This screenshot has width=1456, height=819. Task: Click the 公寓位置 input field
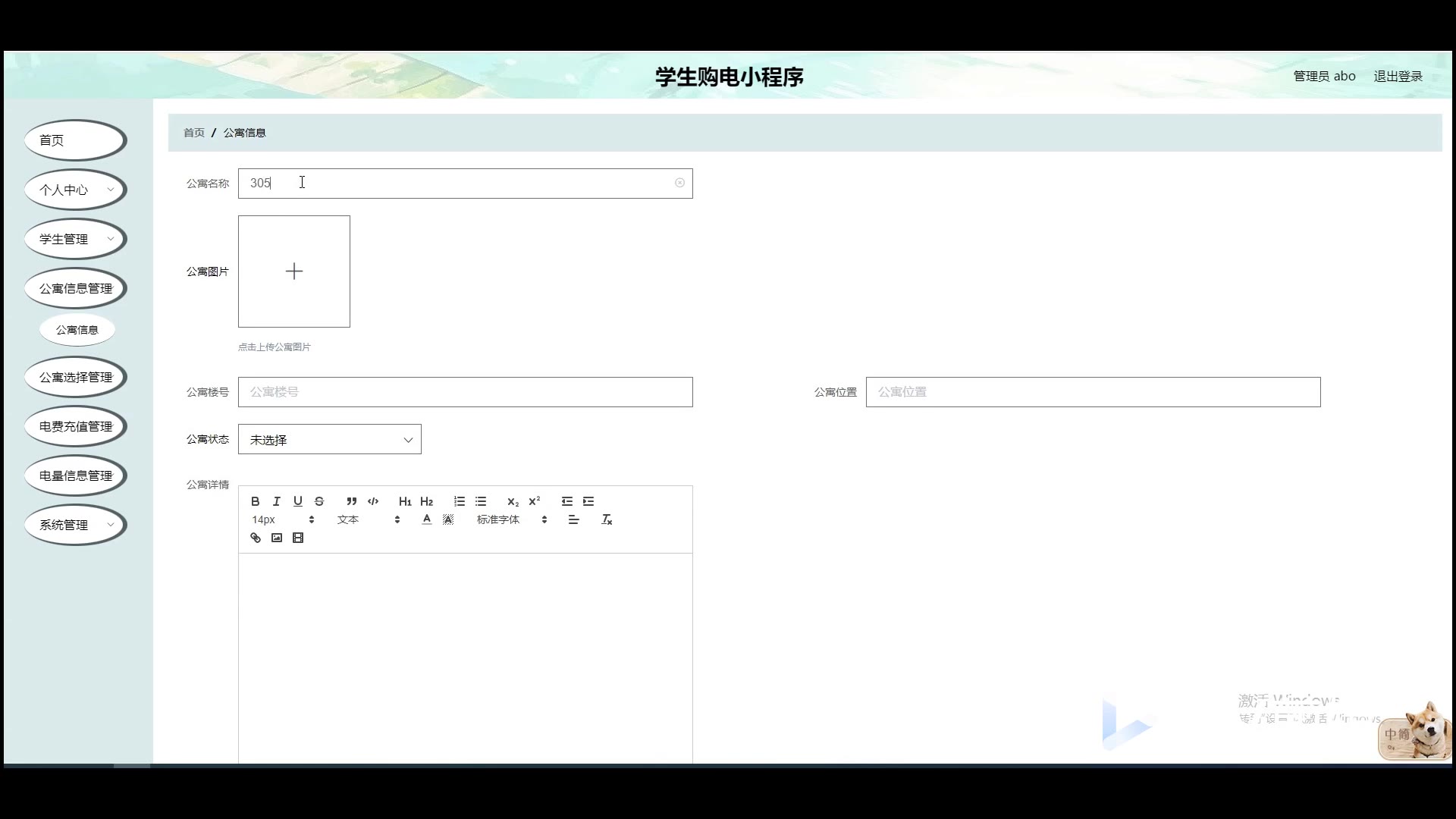click(1093, 392)
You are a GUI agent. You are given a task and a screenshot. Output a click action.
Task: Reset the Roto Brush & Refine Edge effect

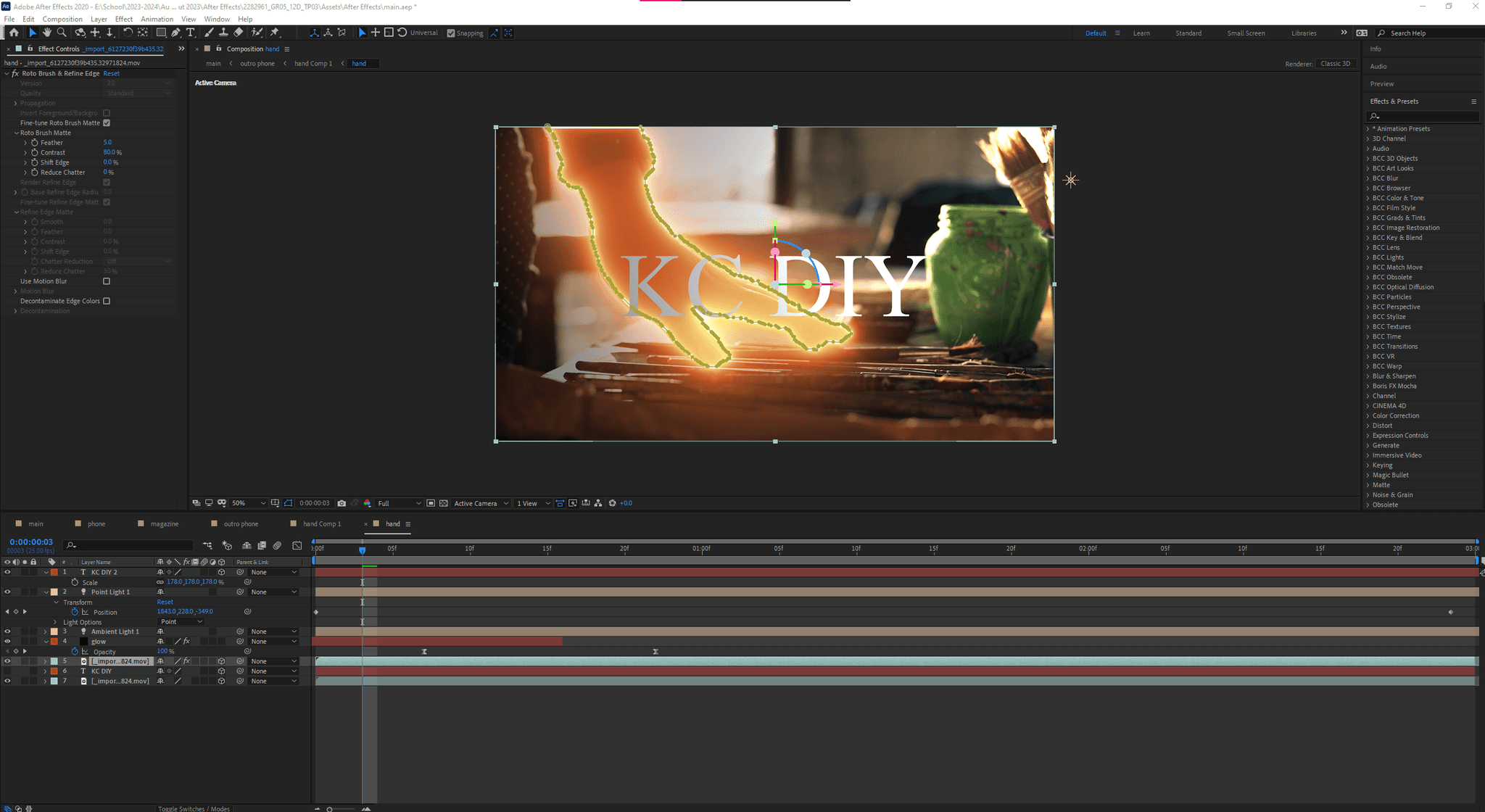[111, 73]
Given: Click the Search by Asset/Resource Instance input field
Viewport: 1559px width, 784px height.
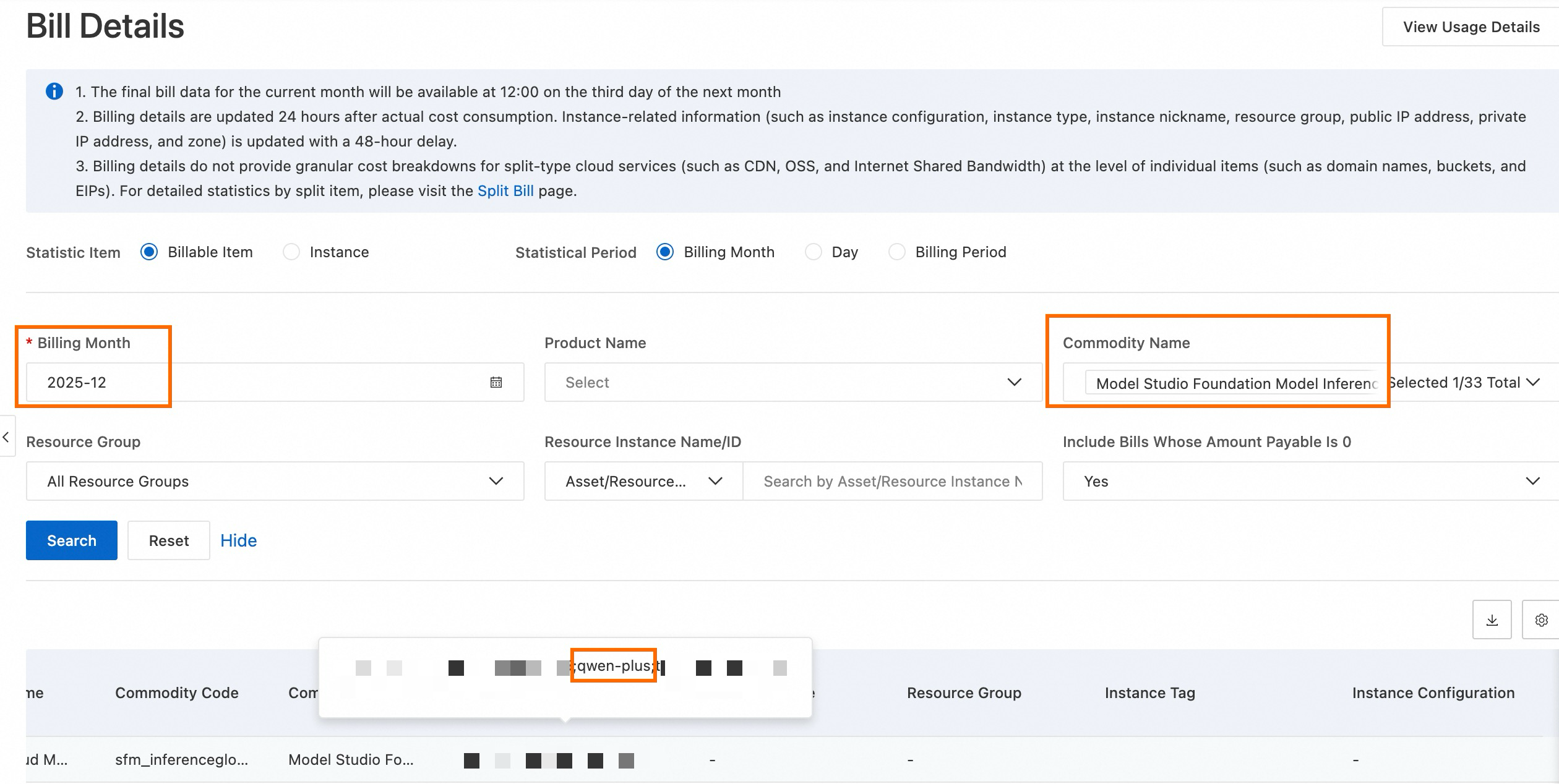Looking at the screenshot, I should coord(891,481).
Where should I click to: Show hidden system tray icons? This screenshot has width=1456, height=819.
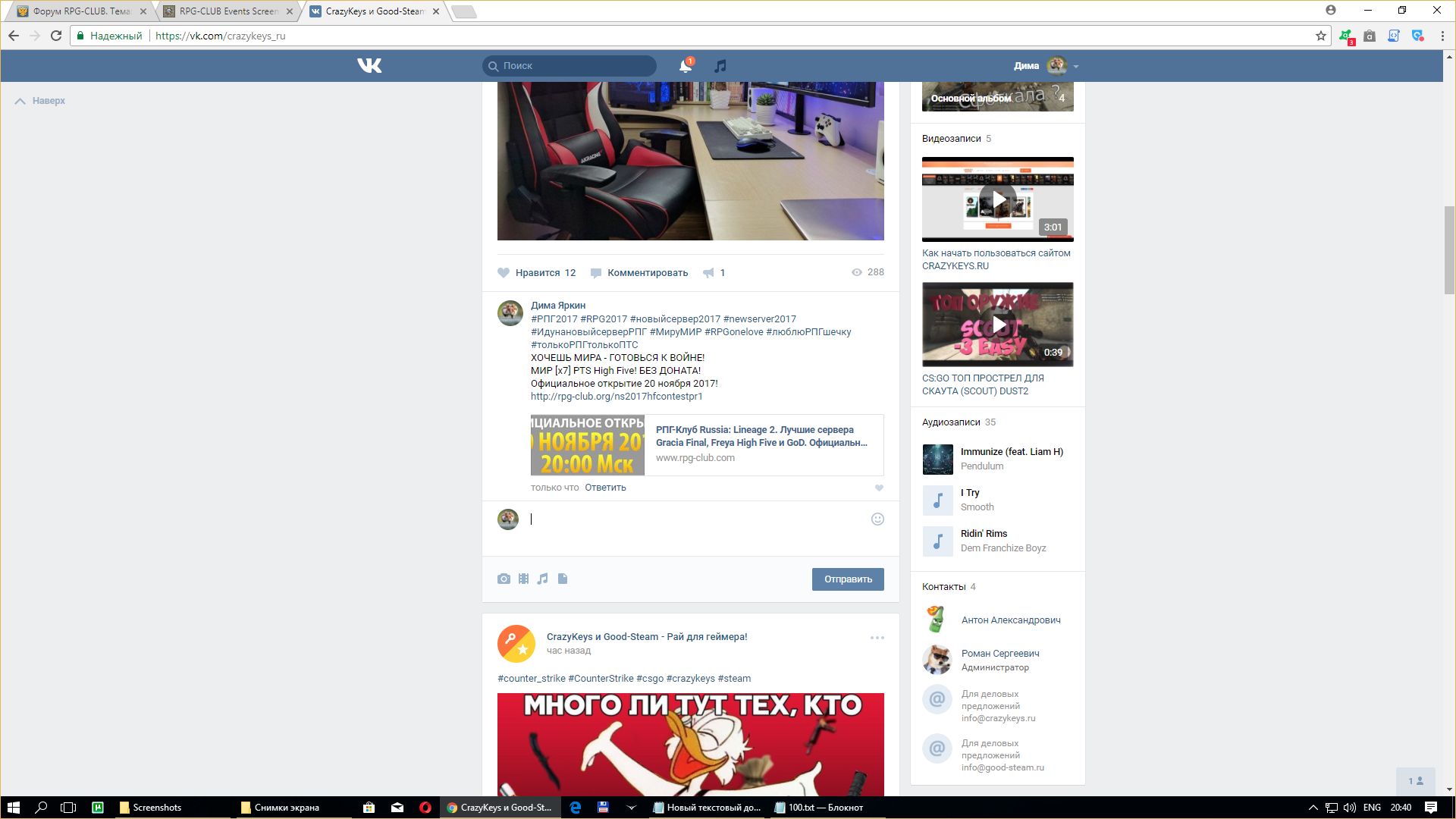1313,808
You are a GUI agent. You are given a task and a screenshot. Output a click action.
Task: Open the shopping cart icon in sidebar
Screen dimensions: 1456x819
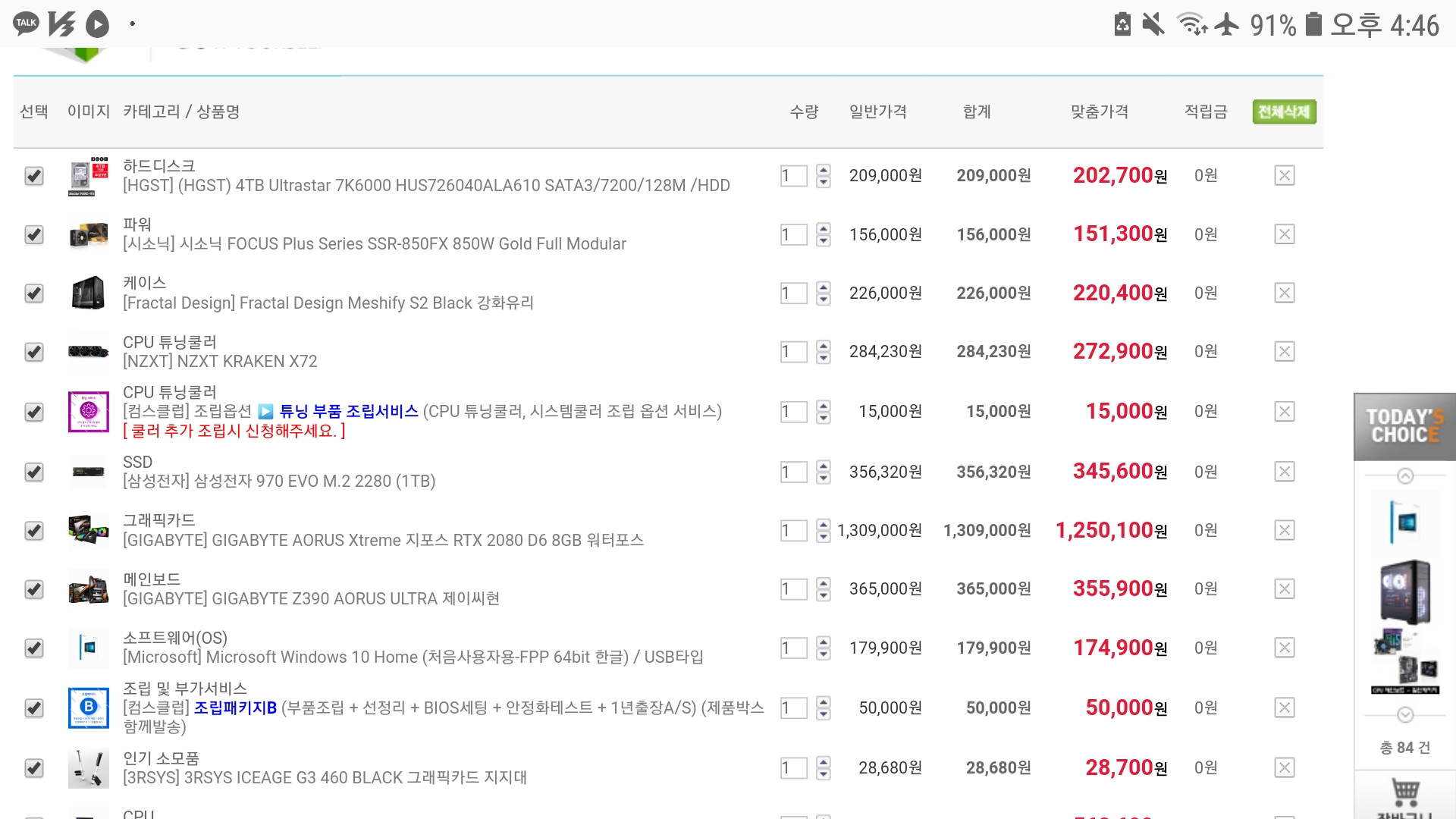pos(1405,792)
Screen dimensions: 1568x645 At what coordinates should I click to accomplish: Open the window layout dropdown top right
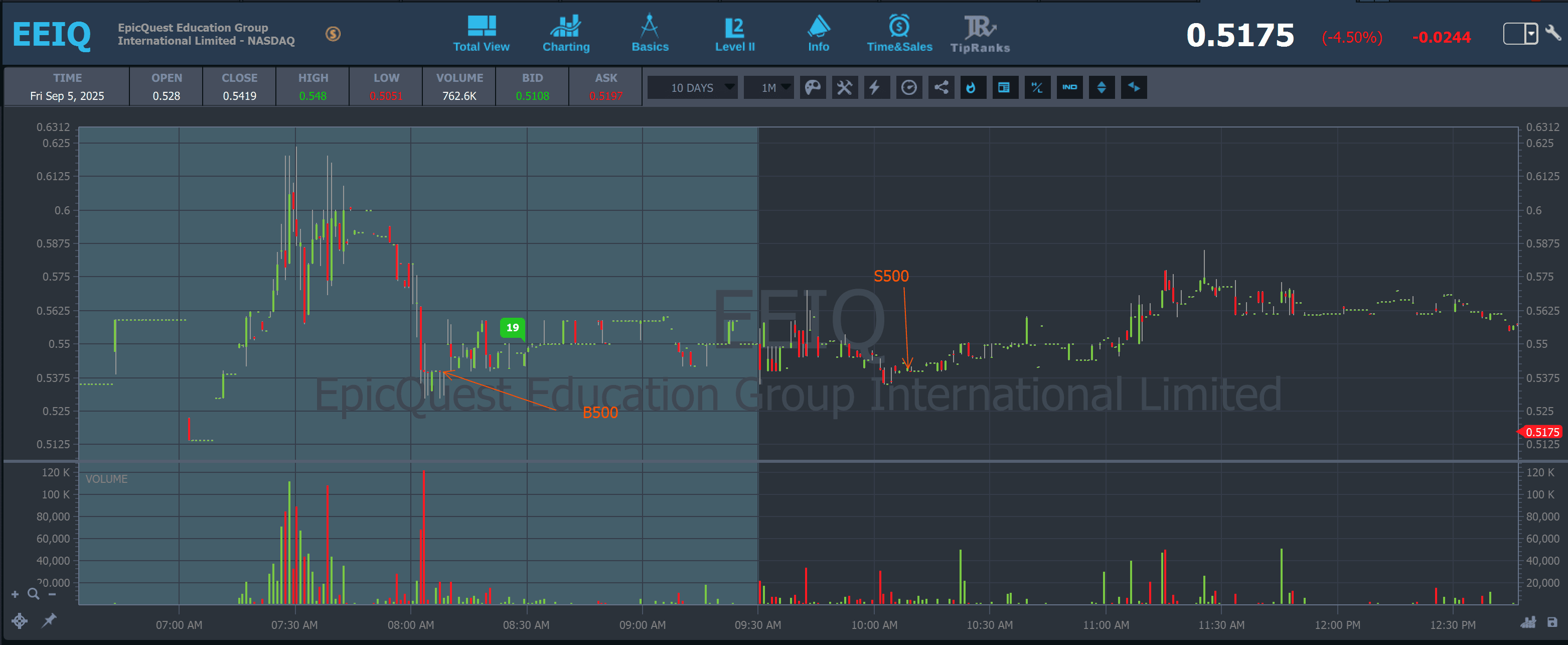pos(1520,34)
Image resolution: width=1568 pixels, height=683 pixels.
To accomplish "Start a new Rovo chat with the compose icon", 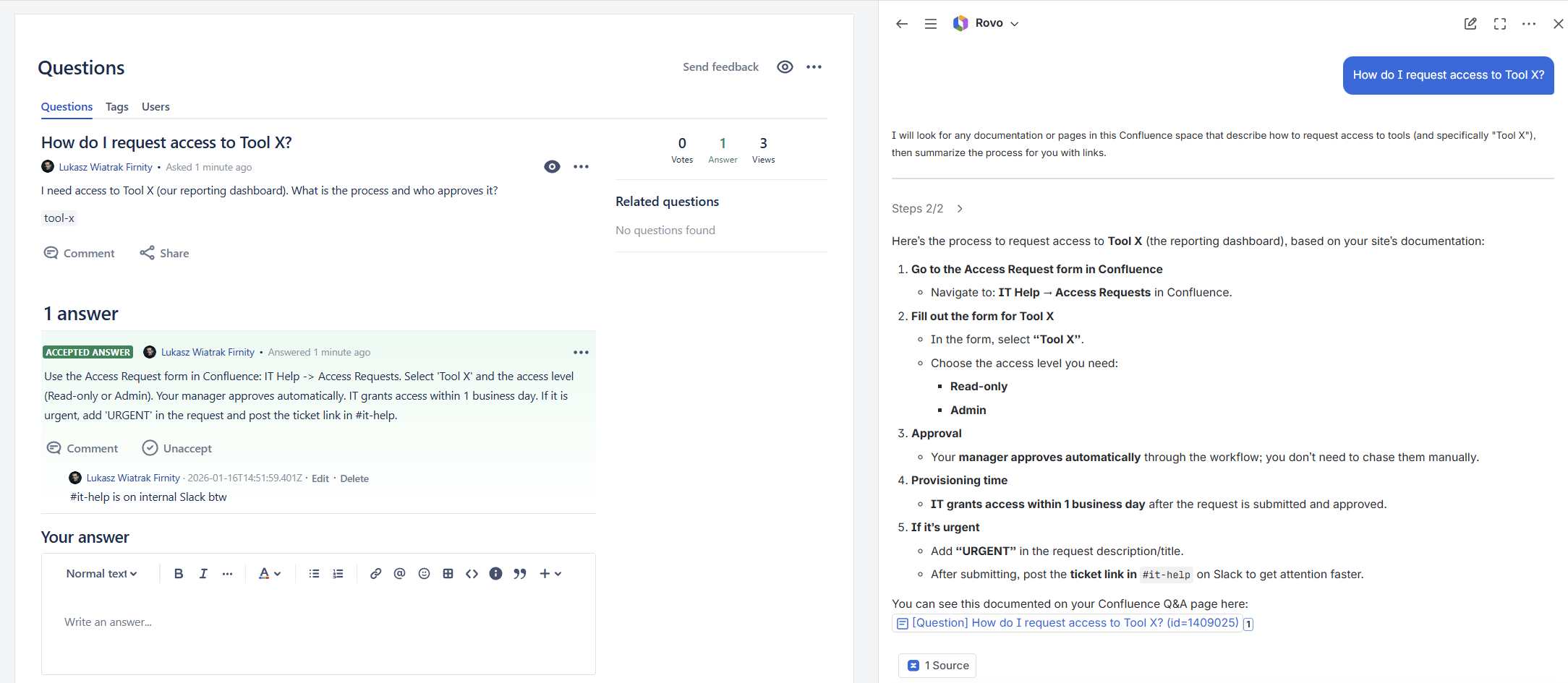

_Task objective_: With the pictures set aside, write out the whole listing exactly.

_Response to this exercise_:
This screenshot has width=1456, height=819. Task: Click the 公寓位置 input field
click(1093, 392)
You are a GUI agent. You are given a task and a screenshot. Output a click action.
Task: Reset the Roto Brush & Refine Edge effect

[111, 73]
Given: Click the Search by Asset/Resource Instance input field
Viewport: 1559px width, 784px height.
Looking at the screenshot, I should coord(891,481).
Where should I click to: Show hidden system tray icons? This screenshot has width=1456, height=819.
1313,808
You are a GUI agent. You are given a task and a screenshot. Output a click action.
Task: Open the shopping cart icon in sidebar
Screen dimensions: 1456x819
pos(1405,792)
Screen dimensions: 1568x645 At what coordinates should I click to accomplish: Open the window layout dropdown top right
pos(1520,34)
Image resolution: width=1568 pixels, height=683 pixels.
To accomplish "Start a new Rovo chat with the compose icon", 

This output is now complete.